CORE-Bench: Fostering the Credibility of Published Research Through a Computational Reproducibility Agent Benchmark
arXiv:2409.11363v2 Announce Type: replace-cross Abstract: AI agents have the potential to aid users on a variety of consequential tasks, including conducting scientific research. To spur the development of useful agents, we need benchmarks that are challenging, but more crucially, directly...
What Happened
Researchers have released CORE-Bench, a new benchmark designed to evaluate AI agents on the task of computational reproducibility—the ability to independently verify published research results by re-running code and data. The benchmark, detailed in a recent arXiv paper, presents AI systems with scientific papers and their associated code repositories, then tasks agents with reproducing key figures, tables, or statistical outputs. This moves beyond typical coding benchmarks by requiring agents to navigate real-world research artifacts, handle incomplete documentation, and manage dependency hell—the messy reality of computational science.
Why It Matters
The reproducibility crisis in science is well-documented, with estimates suggesting that over 70% of researchers have failed to reproduce another scientist's experiments. CORE-Bench directly targets this pain point by creating a standardized, scalable testbed for AI agents to assist in verification. Unlike benchmarks that test isolated skills (e.g., code generation or math reasoning), CORE-Bench measures an agent's ability to execute a complete, multi-step workflow: understanding a paper, setting up an environment, running code, comparing outputs, and diagnosing failures.

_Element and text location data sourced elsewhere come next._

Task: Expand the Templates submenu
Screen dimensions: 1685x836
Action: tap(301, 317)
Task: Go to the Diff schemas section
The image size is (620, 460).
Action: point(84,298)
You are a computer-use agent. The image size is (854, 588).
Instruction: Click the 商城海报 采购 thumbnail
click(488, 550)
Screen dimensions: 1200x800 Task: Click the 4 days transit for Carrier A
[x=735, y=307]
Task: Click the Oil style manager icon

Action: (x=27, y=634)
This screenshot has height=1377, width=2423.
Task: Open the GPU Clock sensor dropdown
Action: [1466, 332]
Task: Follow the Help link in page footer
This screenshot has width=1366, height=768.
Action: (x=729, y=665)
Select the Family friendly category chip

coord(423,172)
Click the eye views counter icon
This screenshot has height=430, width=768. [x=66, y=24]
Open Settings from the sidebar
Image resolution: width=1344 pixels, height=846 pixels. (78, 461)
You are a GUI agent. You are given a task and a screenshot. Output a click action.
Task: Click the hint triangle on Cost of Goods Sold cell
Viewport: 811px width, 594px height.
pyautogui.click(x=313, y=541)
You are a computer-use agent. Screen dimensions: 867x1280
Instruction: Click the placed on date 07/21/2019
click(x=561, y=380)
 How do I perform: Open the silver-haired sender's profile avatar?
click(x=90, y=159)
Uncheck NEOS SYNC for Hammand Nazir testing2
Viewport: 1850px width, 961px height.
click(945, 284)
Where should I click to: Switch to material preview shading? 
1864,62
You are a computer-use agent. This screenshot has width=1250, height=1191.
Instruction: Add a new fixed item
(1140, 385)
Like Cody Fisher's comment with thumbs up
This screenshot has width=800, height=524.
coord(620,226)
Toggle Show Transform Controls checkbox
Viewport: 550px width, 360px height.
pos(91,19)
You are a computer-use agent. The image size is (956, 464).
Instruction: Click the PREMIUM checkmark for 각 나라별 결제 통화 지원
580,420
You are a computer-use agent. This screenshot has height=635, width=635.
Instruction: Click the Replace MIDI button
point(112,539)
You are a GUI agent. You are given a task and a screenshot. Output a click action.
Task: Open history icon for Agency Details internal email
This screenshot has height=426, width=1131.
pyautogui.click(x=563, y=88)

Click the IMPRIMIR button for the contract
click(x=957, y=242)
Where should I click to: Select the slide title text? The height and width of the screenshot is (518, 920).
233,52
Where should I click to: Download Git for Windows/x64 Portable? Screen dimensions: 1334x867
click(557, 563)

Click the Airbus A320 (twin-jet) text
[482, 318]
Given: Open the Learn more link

This matters because computational reproducibility is a high-stakes, labor-intensive task currently performed by humans—often graduate students or postdocs. If AI agents can reliably automate even a fraction of this work, the scientific community could dramatically scale verification efforts, potentially catching errors, fraud, or methodological flaws before they propagate through the literature. The benchmark's design also forces agents to handle ambiguity and incomplete information, which mirrors the challenges of real-world scientific practice more closely than synthetic benchmarks.
Implications for AI Practitioners
For AI engineers and researchers building agentic systems, CORE-Bench highlights several critical gaps. First, current agents struggle with environment setup and dependency management—a mundane but essential skill that existing benchmarks largely ignore. Practitioners should prioritize agents that can interact with package managers, resolve version conflicts, and handle system-level operations. Second, the benchmark reveals that agents need robust error recovery: when a script fails, the agent must diagnose why (missing data, wrong Python version, hardware incompatibility) and adapt, rather than simply retrying the same command.
Third, CORE-Bench underscores the importance of multimodal understanding. Agents must parse LaTeX equations, interpret figure captions, and cross-reference code outputs with paper claims—skills that require integrating vision, language, and code execution. For teams building general-purpose coding agents, this benchmark offers a more realistic stress test than isolated coding challenges. Finally, the benchmark's focus on scientific credibility suggests a growing market for AI tools that can audit research outputs, which could become a standard part of academic publishing workflows.
Key Takeaways
- CORE-Bench evaluates AI agents on end-to-end computational reproducibility, a high-value but under-benchmarked task that requires navigating real-world research code and documentation.
- The benchmark reveals that current agents struggle most with environment setup, dependency management, and error recovery—not just code generation.
- Success on CORE-Bench would enable scalable verification of published research, directly addressing the reproducibility crisis in computational science.
- AI practitioners should treat this benchmark as a realistic proxy for deploying agents in complex, multi-step scientific workflows, not just isolated coding tasks.